Trans athletes will overrun women's sports. Pre-adolescent teens will decide whether they are to be chemically transitioned and surgically mutilated into the gender of their confused, momentary, and irresponsible inclination. Parents won't have any say in it. In fact, schools won't even tell them their child is transitioning. They know what's best.

This is progress as progressives view it, but only in an Orwellian sense; in truth, it's rigidly authoritarian to the core and intolerant by design. Only bigots and fascists and Christian nationalists would dare disagree with this vision of diversity.

You aren't one of those, are you? We hope not. But make no mistake, these rainbow-colored bulldozers intend to tear the whole thing down and erect something completely alien to human nature and even more totalitarian, if not worse, than anything that's come before.

And everyone will embrace this new orthodoxy.

Or else.

You get the idea.


Moms for Liberty Has a Strategy and It’s Not Bad

Enter Moms for Liberty to head off this dark queer future. They have a plan. A shrewd wager they've made is that the silent majority of parents, and not only Christian conservative ones, don't want sexually explicit content in school libraries. When it comes to guaranteeing the safety and innocence of minors from obscene and over-sexualizing material, there is broad agreement. They believe most parents naturally want that. Therefore, getting the message out is critical. Out-of-touch moms and dads don't understand the full extent of where this is all headed.

If they only knew….

Well, MFL wants to make sure everyone knows.

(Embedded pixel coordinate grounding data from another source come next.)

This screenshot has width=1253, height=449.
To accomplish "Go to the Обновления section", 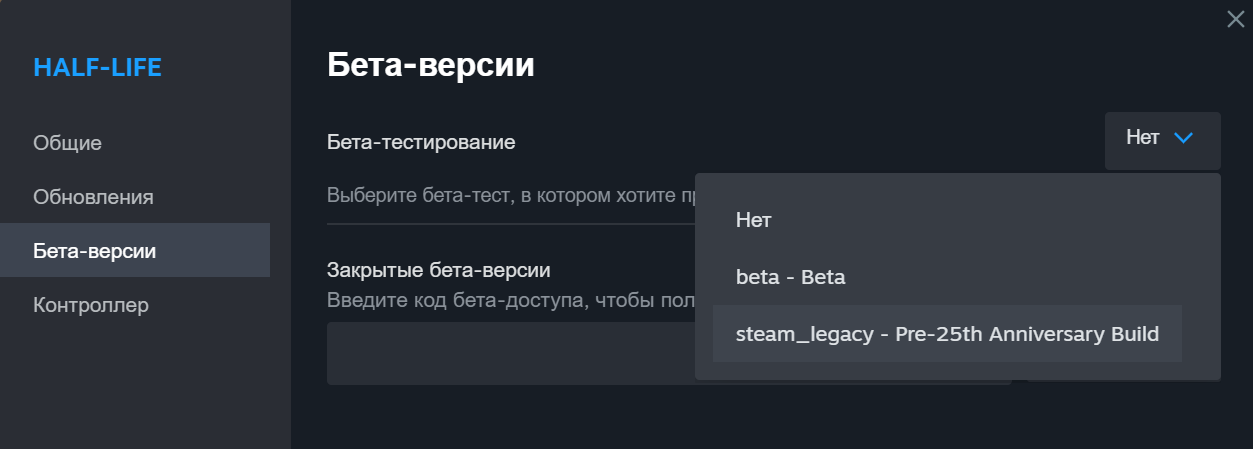I will tap(93, 197).
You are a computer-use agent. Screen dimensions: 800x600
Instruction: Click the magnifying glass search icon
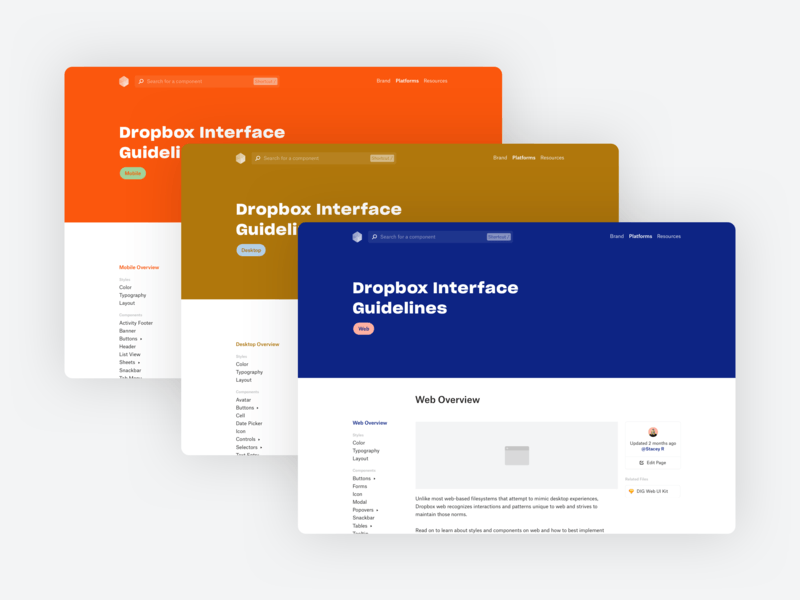click(x=375, y=235)

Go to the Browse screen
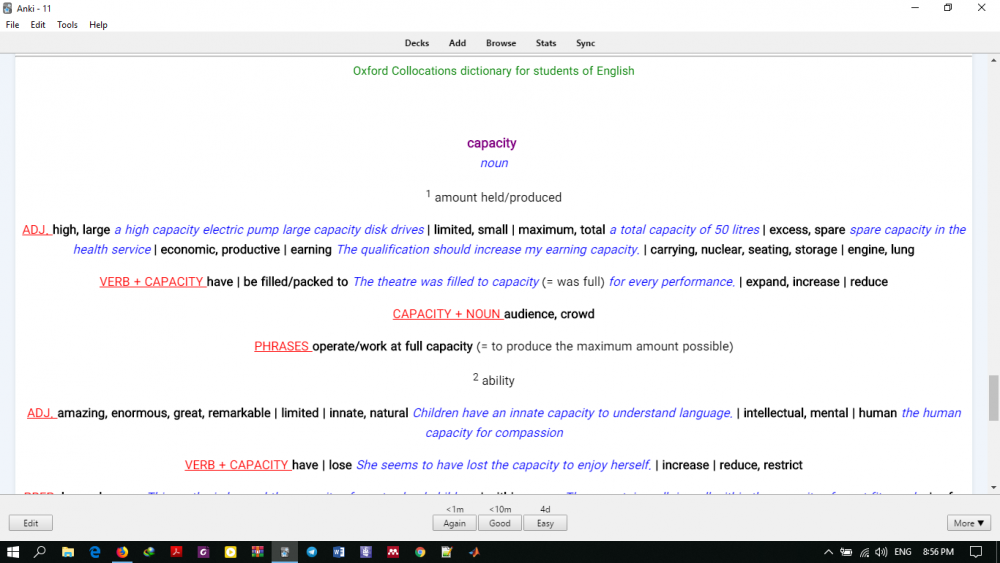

Dark Queer Future that conservatives want to stop
"Dark Queer Future" Image generated by DALL-E

They have several ways of doing so.

First, the ground game. This is where local chapters engage school districts head-on after identifying problematic titles in the library. Supporters mobilize and show up en masse at board meetings to press their demands for removal. If they encounter resistance, they put up candidates at the next elections with the goal of taking over the school boards. But it's not enough to have a book quietly banished from the shelves. No, that will not do. The publicity of the spectacle is what matters.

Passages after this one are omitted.